Reproduce the entries below word for word, from the line containing "at (20, 235)." through the line containing "center [909, 472].", including both of those lines.

++++++++++

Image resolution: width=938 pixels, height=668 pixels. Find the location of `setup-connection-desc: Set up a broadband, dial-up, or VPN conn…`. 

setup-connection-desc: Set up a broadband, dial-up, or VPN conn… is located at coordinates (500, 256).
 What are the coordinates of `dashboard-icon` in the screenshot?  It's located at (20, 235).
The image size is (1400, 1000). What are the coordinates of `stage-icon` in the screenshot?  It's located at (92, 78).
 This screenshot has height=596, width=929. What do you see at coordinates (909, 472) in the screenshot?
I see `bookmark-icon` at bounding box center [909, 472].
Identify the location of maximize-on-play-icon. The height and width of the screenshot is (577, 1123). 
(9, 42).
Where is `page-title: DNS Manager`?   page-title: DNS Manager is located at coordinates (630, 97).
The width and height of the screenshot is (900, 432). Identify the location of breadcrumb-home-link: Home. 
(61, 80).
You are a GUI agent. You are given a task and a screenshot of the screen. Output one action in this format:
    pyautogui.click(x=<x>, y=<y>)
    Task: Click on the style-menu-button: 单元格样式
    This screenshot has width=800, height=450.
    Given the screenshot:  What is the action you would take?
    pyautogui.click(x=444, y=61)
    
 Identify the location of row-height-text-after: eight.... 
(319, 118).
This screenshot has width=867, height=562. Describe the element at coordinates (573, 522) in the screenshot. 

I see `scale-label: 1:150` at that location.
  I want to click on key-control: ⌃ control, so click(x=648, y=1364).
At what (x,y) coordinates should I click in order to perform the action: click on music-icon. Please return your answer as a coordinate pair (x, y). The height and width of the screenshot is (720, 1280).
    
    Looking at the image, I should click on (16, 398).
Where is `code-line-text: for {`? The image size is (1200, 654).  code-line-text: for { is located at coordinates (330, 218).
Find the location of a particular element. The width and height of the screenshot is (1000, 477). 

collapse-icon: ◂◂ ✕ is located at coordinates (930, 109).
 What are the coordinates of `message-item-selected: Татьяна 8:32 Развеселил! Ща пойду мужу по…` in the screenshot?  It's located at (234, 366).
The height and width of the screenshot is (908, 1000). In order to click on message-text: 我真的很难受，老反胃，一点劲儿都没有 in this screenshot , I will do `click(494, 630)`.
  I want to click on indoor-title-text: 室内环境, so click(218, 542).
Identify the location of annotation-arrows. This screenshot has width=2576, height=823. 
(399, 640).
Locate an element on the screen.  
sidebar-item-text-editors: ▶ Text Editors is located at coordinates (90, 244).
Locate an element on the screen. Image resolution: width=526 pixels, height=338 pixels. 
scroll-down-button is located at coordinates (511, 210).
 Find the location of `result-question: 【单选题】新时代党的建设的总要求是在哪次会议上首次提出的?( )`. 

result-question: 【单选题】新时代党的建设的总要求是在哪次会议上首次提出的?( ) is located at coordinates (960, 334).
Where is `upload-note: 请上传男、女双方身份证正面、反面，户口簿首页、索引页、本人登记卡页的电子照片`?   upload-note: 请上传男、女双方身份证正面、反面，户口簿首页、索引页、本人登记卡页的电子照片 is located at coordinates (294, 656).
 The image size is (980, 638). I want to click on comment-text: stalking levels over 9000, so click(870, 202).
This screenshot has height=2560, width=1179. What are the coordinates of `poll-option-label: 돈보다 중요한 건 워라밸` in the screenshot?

++++++++++

ANSWER TO THE EXERCISE.
 What are the coordinates of `dashboard-icon` in the screenshot?  It's located at (20, 235).
The image size is (1400, 1000). What are the coordinates of `stage-icon` in the screenshot?  It's located at (92, 78).
 This screenshot has height=596, width=929. What do you see at coordinates (909, 472) in the screenshot?
I see `bookmark-icon` at bounding box center [909, 472].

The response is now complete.